PrunaAI · gsprochette · Apr 4, 2026 · Feb 26, 2026 · Feb 26, 2026 · Feb 26, 2026
diff --git a/.github/workflows/wheels.yml b/.github/workflows/wheels.yml
@@ -11,9 +11,15 @@ jobs:
         os:
           - ubuntu-22.04
           # - windows-2019
-        python: ['3.10', '3.11', '3.12']
-        torch_version: ['2.10.0']
+        python: ['3.10', '3.11', '3.12', '3.13', '3.14']
+        # torch_version: ['2.7.0', '2.8.0', '2.9.0', '2.10.0', '2.11.0']
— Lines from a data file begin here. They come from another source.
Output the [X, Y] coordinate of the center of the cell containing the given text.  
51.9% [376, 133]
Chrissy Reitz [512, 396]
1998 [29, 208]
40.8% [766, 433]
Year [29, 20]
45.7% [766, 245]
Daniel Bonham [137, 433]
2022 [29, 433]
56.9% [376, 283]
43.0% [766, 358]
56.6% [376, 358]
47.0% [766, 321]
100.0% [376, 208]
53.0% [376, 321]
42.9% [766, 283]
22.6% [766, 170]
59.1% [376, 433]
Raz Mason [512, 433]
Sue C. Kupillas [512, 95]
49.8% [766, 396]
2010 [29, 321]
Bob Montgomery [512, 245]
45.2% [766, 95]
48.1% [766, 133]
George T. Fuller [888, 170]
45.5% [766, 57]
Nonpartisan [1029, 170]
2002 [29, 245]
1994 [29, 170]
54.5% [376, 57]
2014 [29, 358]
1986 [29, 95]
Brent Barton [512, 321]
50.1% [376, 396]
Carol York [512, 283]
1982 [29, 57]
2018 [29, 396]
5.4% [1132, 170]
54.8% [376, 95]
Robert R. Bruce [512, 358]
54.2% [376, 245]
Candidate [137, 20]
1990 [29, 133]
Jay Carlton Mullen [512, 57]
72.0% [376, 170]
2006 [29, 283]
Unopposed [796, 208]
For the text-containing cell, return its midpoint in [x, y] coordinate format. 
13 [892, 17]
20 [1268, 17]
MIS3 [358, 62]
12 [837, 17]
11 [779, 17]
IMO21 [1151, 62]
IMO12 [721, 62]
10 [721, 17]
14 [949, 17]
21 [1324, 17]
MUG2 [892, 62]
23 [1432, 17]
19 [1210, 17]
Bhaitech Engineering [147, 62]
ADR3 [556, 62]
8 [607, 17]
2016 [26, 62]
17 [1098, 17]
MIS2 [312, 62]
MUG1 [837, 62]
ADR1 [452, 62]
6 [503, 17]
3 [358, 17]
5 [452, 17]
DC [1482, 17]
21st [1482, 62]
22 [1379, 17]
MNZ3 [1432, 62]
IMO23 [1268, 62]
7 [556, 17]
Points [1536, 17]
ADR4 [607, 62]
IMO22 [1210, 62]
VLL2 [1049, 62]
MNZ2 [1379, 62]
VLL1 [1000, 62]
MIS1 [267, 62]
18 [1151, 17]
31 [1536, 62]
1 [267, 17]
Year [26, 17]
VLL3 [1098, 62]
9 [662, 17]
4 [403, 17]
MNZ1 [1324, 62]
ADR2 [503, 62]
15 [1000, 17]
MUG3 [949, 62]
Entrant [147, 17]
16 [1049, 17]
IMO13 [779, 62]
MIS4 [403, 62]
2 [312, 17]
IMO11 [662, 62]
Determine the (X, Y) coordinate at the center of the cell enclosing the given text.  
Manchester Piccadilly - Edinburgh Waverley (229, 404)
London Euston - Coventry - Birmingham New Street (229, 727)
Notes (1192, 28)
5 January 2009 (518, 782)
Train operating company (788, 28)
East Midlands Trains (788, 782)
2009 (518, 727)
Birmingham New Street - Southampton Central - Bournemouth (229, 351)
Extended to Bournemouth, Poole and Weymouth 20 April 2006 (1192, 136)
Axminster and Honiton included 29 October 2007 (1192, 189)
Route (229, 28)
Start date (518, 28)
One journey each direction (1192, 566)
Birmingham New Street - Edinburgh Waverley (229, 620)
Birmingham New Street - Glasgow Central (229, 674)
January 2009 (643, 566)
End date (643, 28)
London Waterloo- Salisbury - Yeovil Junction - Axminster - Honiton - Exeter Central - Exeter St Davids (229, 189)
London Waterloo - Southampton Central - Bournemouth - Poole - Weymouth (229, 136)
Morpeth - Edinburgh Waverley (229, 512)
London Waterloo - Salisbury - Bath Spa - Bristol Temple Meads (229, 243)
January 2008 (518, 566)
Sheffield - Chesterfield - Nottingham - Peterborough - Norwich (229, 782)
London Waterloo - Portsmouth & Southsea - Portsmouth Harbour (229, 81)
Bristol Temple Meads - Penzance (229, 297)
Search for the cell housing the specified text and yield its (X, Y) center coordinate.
+        torch_version: ['2.11.0']
         cuda_short_version: ['126']
+        exclude:
+          - torch_version: '2.7.0'
+            python: '3.14'
+          - torch_version: '2.8.0'
+            python: '3.14'
 
     uses: ./.github/workflows/wheels_build.yml
     with:
@@ -22,21 +28,21 @@ jobs:
       torch_version: ${{ matrix.torch_version }}
       cuda_short_version: ${{ matrix.cuda_short_version }}
 
-  build-pypi:
-    # Single canonical build intended for PyPI: no local CUDA/torch suffix
-    strategy:
-      fail-fast: false
-      matrix:
-        os: ['ubuntu-22.04']
-        python: ['3.10', '3.11', '3.12']
+  # build-pypi:
+  #   # Single canonical build intended for PyPI: no local CUDA/torch suffix
+  #   strategy:
+  #     fail-fast: false
+  #     matrix:
+  #       os: ['ubuntu-22.04']
+  #       python: ['3.10', '3.11', '3.12', '3.13', '3.14']
 
-    uses: ./.github/workflows/wheels_build.yml
-    with:
-      os: ${{ matrix.os }}
-      python: ${{ matrix.python }}
-      torch_version: '2.10.0'
-      cuda_short_version: '128'
-      append_local_version: '0'  # 0 to disable local version suffix
+  #   uses: ./.github/workflows/wheels_build.yml
+  #   with:
+  #     os: ${{ matrix.os }}
+  #     python: ${{ matrix.python }}
+  #     torch_version: '2.9.0'
+  #     cuda_short_version: '128'
+  #     append_local_version: '0'  # 0 to disable local version suffix
 
   # publish to GitHub Release
   # gh_release:
@@ -79,11 +85,12 @@ jobs:
 
 
   consolidate-wheels:
-    needs: [build-local, build-pypi]
+    # needs: [build-local, build-pypi]
+    needs: [build-local]
     runs-on: ubuntu-latest
     steps:
       - name: Download all wheel artifacts
-        uses: actions/download-artifact@v4
+        uses: actions/download-artifact@v7
         with:
           path: dist
 
@@ -94,7 +101,7 @@ jobs:
           ls -l consolidated_wheels
 
       - name: Upload consolidated wheels
-        uses: actions/upload-artifact@v4
+        uses: actions/upload-artifact@v6
         with:
           name: built-wheels
           path: consolidated_wheels

diff --git a/.github/workflows/wheels_build.yml b/.github/workflows/wheels_build.yml
@@ -172,7 +172,7 @@ jobs:
           sudo apt autoremove -y
 
       - name: Recursive checkout
-        uses: actions/checkout@v3
+        uses: actions/checkout@v5
         with:
           submodules: recursive
           path: "."
@@ -236,14 +236,14 @@ jobs:
 
       - name: Upload artifact (local build)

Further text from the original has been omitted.